On top of that, the foreclosure rate going forward could drop as those homeowners could then afford the monthly payments more easily.
At least this is the theory. In reality, it has not happened quite as well as the government thought it would in the first place. So of course that means the government should expand the program so more folks have a shot!
As further noted in the WSJ report:
"Such a move would benefit borrowers and provide a boost to the economy by unleashing cash that homeowners could spend elsewhere. But one proposal being considered would also transfer potentially riskier loans held by private investors into the taxpayer-supported mortgage giants Fannie MaeFNMA 0.00%and Freddie MacFMCC -0.35%.
About 22% of all homes with a mortgage, or around 10.8 million homes, were worth less than the outstanding balance at the end of June, according to CoreLogic. That number has fallen from 12.1 million at the end of last year as home prices have picked up, but around 10% of all homeowners with a mortgage are still deeply underwater."

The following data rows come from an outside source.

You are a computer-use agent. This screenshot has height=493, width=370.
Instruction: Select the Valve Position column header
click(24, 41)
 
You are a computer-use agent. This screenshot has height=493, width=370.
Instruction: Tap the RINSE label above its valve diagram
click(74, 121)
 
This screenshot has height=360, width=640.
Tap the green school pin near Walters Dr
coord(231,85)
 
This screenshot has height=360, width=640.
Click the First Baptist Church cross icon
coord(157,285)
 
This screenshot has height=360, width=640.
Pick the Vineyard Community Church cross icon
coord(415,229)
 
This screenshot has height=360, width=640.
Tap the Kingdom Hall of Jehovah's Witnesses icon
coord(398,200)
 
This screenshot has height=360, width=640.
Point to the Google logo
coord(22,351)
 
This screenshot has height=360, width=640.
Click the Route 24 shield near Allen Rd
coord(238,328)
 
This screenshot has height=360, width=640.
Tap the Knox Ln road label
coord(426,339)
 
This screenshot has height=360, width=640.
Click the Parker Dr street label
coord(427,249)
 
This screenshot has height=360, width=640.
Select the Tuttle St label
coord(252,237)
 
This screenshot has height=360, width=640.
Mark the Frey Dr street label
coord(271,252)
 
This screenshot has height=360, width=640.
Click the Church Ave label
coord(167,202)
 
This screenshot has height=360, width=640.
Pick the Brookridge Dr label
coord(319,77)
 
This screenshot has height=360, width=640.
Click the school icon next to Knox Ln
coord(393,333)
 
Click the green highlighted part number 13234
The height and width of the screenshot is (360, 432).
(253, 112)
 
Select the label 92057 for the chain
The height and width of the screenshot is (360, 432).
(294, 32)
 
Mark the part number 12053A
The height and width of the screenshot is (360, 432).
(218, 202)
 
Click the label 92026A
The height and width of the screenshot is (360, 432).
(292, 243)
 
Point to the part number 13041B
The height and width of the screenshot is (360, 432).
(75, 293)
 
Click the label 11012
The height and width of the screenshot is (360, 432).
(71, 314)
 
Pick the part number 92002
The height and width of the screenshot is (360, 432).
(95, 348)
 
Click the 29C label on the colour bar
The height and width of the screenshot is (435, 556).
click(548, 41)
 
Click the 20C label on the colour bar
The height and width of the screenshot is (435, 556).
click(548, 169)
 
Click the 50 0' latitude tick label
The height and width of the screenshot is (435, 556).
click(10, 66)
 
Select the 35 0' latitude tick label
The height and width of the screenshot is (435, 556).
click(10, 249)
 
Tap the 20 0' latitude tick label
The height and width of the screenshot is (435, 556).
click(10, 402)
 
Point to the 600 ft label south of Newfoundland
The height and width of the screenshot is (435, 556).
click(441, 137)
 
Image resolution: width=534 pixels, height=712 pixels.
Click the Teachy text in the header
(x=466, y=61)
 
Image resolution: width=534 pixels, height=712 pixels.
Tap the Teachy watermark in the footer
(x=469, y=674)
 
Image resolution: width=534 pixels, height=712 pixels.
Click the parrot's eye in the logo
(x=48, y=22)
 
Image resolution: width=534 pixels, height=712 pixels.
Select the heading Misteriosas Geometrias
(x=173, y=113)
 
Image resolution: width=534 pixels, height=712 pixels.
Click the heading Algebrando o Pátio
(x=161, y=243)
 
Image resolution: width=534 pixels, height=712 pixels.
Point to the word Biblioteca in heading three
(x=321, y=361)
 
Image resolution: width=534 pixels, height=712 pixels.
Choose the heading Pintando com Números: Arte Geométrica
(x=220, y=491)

Call me a skeptic, but if the other plans are not working, why add even more on top of what has failed?
What This "Plan" COULD Impact
If the new plan actually does come to fruition, it might not have a great impact on our economy, but it will most certainly impact the mortgage REIT sector. This "honor" has been held mostly by the mREIT companies, most notably Annaly Capital.
The mREIT stocks have been under pressure since the Fed announced their intention to buy $40 billion MBS every month until hell freezes over, and has just restated their position with another $45 billion in bond purchases every month as well (taking over from where Operation Twist ended).
This has placed even more stress on the profitability of Annaly, whose business is so large that they cannot turn over their inventory quickly enough, and who has under-leveraged to be conservative. This has come back to bite them. The share price of the stock has dropped as well as the dividend having to be slashed. Total return over the last few months has turned decidedly negative.
Not a pretty picture for investors.
Nothing much has changed in any metric used to view NLY or its stock:
Everything has gone down; mortgage rates, the share price, and the dividends. The spread on the curve has remained stable and therein lies the conundrum.
It is my opinion, that the government not only wants to have the non-agency mortgages refinanced, but they also want to push the rates down even further, for all mortgages.
It does not take a brain surgeon to figure out that if the government begins using the same approach to non agency mortgages as they have with the agency backed mortgages, that the hybrid mortgage REIT companies could feel the pinch (like CreXus (CXS)), as well as the non-agency mortgage REIT companies (like Chimera (CIM)).
Please do your own research and do not make any investment decisions based on this article. That being said, I feel quite strongly that if the government ramps up its efforts in this area again, it could further hinder the profits not just of Annaly, but of every business in the entire mortgage REIT sector.
I won't fight the Fed, OR Capitol Hill.